2011-02-07

a "dança" chega ao jardim


Passei ontem a recolher o livro do Henrique. (Henrique, um beijinho de gratidão para ti.)

Ainda só li três poemas de "A Dança das Feridas". (Longe vai o tempo em que devorava livros: com a idade aprendi a saborear as coisas. Também os livros e os poemas.) Transcrevo um deles, que, desde ontem, ressoa em mim como oração.
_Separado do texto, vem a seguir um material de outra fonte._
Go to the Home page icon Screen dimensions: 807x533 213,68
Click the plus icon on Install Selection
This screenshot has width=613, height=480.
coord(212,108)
ALLEN GINSBERG A PETER ORLOVSKY

Às vezes sinto crescer no peito uma melodia épica,
um grito de helénicas vozes.
Noutras ocasiões o ridículo trava-me a correria
e o grito transforma-se numa gargalhada histriónica.
Palpita na mesma o coração,
mas é como se dentro dele houvesse agora
uma dentadura a ser palitada antes da sobremesa.
Suponho que seja entre o grito e a gargalhada
que a metáfora deste bem-querer
melhor defina a patética conclusão:
em matéria de amores somos todos tão estultos
que ainda não nos tocaram à campainha
e já vamos perguntando "quem é?"

2 comentários:

  1. "quem"? se fosse "que" respondia "depende" ;)...assim, nada mais a acrescentar.